Saudi view of the air raid (http://www.saudiaramcoworld.com/issue/197001/discovery.the.story.of.aramco.then-chapter.12.air.raid.htm)
In Dhahran many people had heard those same explosions. "Spike" Spurlock, the lawyer who had drawn up the papers for the incorporation of Casoc in 1933 and who had until recently been in the London office, lay there awhile listening for something more, and then rolled over and went back to sleep. But Spurlock was a philosopher by nature, so unexcitable that his friends swore a self-winding wrist watch would invariably go dead on his wrist. Others, not so calm, ran out in shirttails, pajamas, or less, to discover what went on. Bill Eltiste dashed out of his quarters, and his neighbor, Mrs. Dreyfus, out of hers, and together they talked for a while, before Bill realized he had neglected to dress. He denies indignantly, however, that he was naked. "I had my shoes on," he says, and besides, as if in mitigation of the informality of his attire, "it was dark."

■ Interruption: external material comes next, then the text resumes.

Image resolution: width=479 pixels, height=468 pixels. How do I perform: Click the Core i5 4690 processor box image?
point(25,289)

By then the Italian planes which had dropped two or three dozen small 50-pound fragmentation bombs on Arabia and more than 80 on Bahrain were a long way off to the west in the shining metallic sky, headed for Eritrea. They had come, it appeared later, from the Dodecanese Islands. Since no wreckage was ever found, it was presumed that they made their African sanctuary on the fuel they had. W7hy they had bombed the refinery on Bahrain was obvious enough, but why they had dropped bombs on Saudi Arabia, a neutral country whose government they were trying to woo, was a harder one. And when people got out in the morning and began to inspect the damage they had done, everything disintegrated into guess and speculation and incredulity mixed with ribald rumor. If the bombers had been manned by Mark Twain's version of James Fenimore Cooper's Indians they could not have performed more ineptly.
TIME article from Oct. 1940 (http://www.time.com/time/magazine/article/0,9171,764881,00.html)
With its own private Drang Nach Osten (Drive to the East) already pushed from Ethiopia through British Somaliland, hammering at the island of Perim in the Red Sea and the port of Haifa on the Mediterranean, Italy took a running jump last week, landed at the far edge of the Middle East. Out across the sands of Arabia to the Persian Gulf it sent a squadron of heavy bombers, driving at the oil depots and refineries of the Bahrein Archipelago.
This was, strictly, no legitimate objective. The Bahrein oil concessions are owned jointly by Texas Corp. and Standard Oil of California. Bahrein's ruler is an independent sheik, its western inhabitants mostly Americans. But Italy quickly pointed out that California Texas Oil Co. is a British corporation, that Bahrein is governed as a British protectorate.
With exultant whoops Rome claimed "enormous fires that could be seen at a great distance." Caustically Cairo replied that there had been no casualties and little damage, that only four planes had appeared. From San Francisco, Standard of California confirmed the British report, said only a water main and an oil pipe had been damaged.
More important to Italy than the actual destruction accomplished was the propaganda value of the raid. Loudly Rome boasted that the bombers had set a new distance record, covering 2,800 miles on the outgoing trip from bases in Libya or Italy. It was a lot more probable that they had taken off from Eritrea, or that the Italian military mission had won the use of an air base from the French in Syria. But Italy stuck to its story, declared the planes had been refueled from submarine tankers. The warning to the U. S. and the Near East was clear.